March 3, 2026
Promoted by chaos, fired by simplicity
Nobody Gets Promoted for Simplicity
Engineers say the loudest code wins while the quiet heroes vanish
TLDR: A widely shared post claims tech workers get rewarded for overcomplicated solutions while simple, reliable work stays invisible. The comments explode into debate: some say that’s painfully accurate, others argue good companies reward real impact, and many share stories of quiet heroes overshadowed by flashy “fixer” types.
In a viral rant about modern tech jobs, one writer claims nobody gets promoted for keeping things simple — only for building flashy, complicated systems. The comments section immediately turned into group therapy. One top commenter summed up the pain: simplicity is only noticed when it’s missing, and there’s no line on the performance review for “the disaster that never happened.”

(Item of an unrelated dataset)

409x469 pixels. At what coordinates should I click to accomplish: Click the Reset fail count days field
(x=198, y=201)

Others fired back with their own war stories. One engineer bragged they did get promoted for simplicity, like swapping a creaky old file setup for a single proper database, or using a smart cache instead of “a fleet of drama servers.” Another commenter called the whole premise wrong, insisting good companies promote people for impact, whether it’s 5 lines of code or 5,000 – and praised the rare wizards who start complex, then ruthlessly squeeze it down to the smallest, cleanest version.

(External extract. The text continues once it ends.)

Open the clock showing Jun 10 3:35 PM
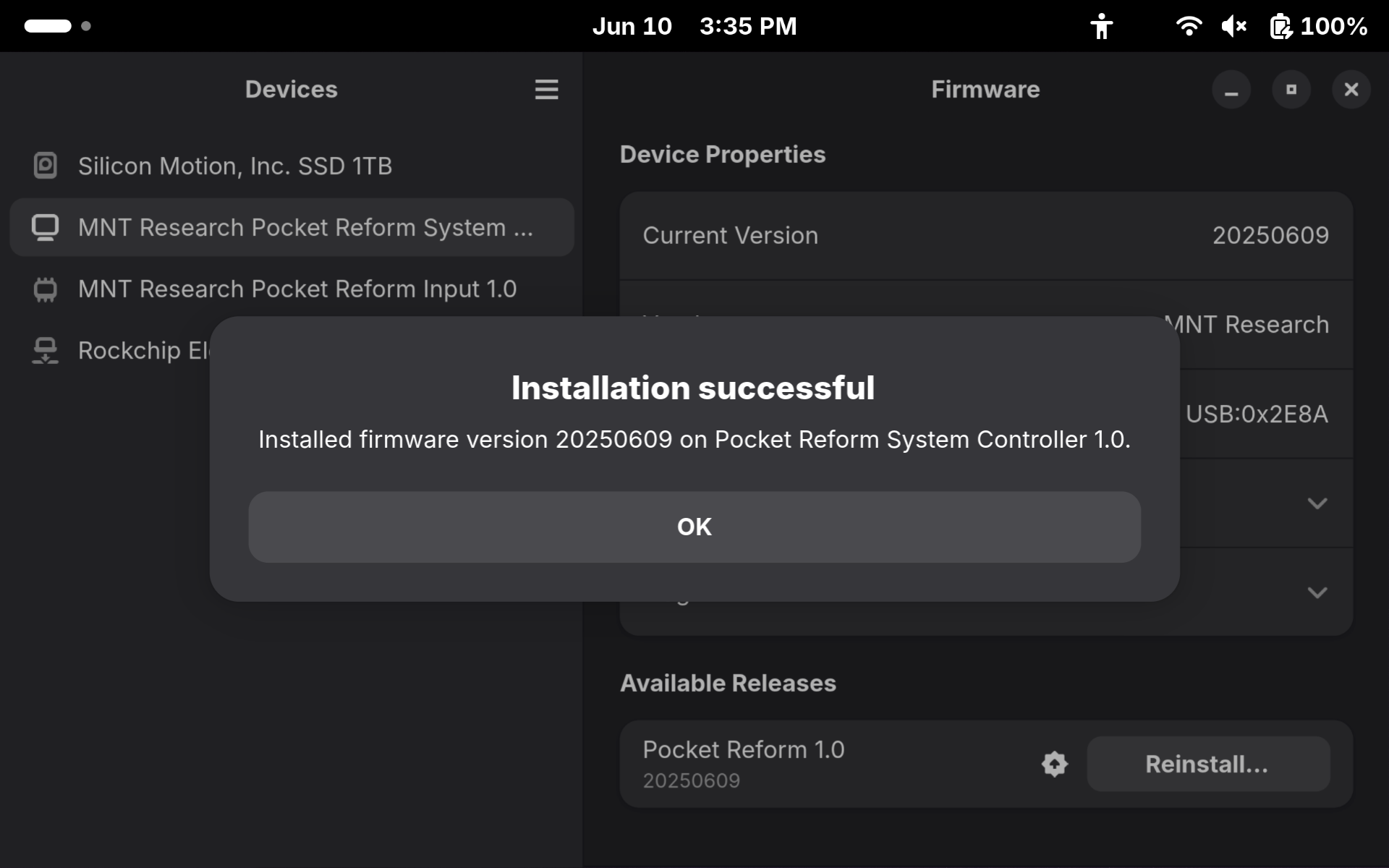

Then came the spiciest subplot: the Hero vs. Ghost engineer. One person complained that the quiet dev who writes stable, boring code disappears from memory, while the walking disaster who keeps breaking things becomes the “firefighter” everyone remembers at promotion time. Meanwhile, veterans chimed in to say it’s usually the junior folks overbuilding, and the greybeards desperately trying to keep it boring. The mood: half therapy session, half roast of tech’s obsession with looking clever instead of just making stuff work.
Key Points
- •The article argues that engineering organizations often unintentionally reward visible complexity over simple, effective solutions, especially in promotions and evaluations.
- •A comparison between two engineers shows that a simple, maintainable implementation can be overshadowed by a more complex system that is easier to present as high impact.

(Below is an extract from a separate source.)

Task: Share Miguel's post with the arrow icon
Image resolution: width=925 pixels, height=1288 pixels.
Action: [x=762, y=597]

- •Hiring and interview practices, particularly system design interviews, can teach engineers that complexity and adding architectural components are what impress evaluators.
- •Design reviews can pressure engineers to “future-proof” solutions, leading to unnecessary layers, abstractions, and flexibility for hypothetical requirements.
- •The article acknowledges that complexity is sometimes necessary but emphasizes that current systems undervalue deliberately chosen simplicity and the complexity that was avoided.